* [TASK GOAL]
Check each line of the data for "will" and select those that have it.

^^^^^^^^

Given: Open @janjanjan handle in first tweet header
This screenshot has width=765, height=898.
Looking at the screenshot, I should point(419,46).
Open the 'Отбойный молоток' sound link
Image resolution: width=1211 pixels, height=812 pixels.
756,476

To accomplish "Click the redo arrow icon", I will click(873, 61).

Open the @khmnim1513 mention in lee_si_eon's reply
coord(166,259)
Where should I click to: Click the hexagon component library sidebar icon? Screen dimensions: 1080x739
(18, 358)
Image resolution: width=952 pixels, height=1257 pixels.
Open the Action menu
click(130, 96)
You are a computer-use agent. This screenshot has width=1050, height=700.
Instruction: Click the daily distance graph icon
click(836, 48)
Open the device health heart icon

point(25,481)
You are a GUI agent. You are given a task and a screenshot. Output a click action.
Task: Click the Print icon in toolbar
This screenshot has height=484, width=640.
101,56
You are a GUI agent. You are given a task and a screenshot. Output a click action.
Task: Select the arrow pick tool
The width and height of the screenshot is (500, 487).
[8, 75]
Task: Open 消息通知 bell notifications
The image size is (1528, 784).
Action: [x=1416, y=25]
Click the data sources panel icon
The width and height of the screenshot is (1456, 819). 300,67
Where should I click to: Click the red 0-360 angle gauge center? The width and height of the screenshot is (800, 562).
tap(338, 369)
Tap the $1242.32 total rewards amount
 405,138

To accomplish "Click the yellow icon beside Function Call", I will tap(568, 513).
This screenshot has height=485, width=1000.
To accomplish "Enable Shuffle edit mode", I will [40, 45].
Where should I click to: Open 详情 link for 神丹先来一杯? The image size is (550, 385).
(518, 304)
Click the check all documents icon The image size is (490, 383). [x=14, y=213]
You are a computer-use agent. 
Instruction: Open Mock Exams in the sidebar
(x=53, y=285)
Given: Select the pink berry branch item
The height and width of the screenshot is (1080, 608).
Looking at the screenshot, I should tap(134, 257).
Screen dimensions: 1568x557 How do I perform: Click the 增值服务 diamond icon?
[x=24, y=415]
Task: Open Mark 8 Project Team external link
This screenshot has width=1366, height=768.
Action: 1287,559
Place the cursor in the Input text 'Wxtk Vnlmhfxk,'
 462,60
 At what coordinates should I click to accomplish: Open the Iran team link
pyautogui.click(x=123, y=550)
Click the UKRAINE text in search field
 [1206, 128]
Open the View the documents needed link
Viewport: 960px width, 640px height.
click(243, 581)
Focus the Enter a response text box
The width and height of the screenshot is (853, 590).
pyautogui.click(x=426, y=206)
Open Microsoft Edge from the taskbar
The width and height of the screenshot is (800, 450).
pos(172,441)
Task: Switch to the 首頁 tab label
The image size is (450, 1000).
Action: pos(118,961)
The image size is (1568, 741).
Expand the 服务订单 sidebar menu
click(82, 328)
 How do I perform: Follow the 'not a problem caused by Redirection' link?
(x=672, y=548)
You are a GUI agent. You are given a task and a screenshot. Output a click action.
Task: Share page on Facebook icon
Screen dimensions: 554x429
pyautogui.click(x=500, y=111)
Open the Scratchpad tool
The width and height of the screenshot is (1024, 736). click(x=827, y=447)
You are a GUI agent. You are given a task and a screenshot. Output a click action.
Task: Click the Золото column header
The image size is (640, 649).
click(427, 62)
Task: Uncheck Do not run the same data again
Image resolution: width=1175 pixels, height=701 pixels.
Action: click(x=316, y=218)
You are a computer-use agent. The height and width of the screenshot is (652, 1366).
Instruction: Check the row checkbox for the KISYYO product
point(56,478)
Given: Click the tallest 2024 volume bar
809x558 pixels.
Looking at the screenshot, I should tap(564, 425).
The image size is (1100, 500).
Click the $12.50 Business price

^^^^^^^^

* [EXPECTED ANSWER]
To accomplish "Click the redo arrow icon", I will click(873, 61).
To accomplish "Click the yellow icon beside Function Call", I will tap(568, 513).
To accomplish "Enable Shuffle edit mode", I will [40, 45].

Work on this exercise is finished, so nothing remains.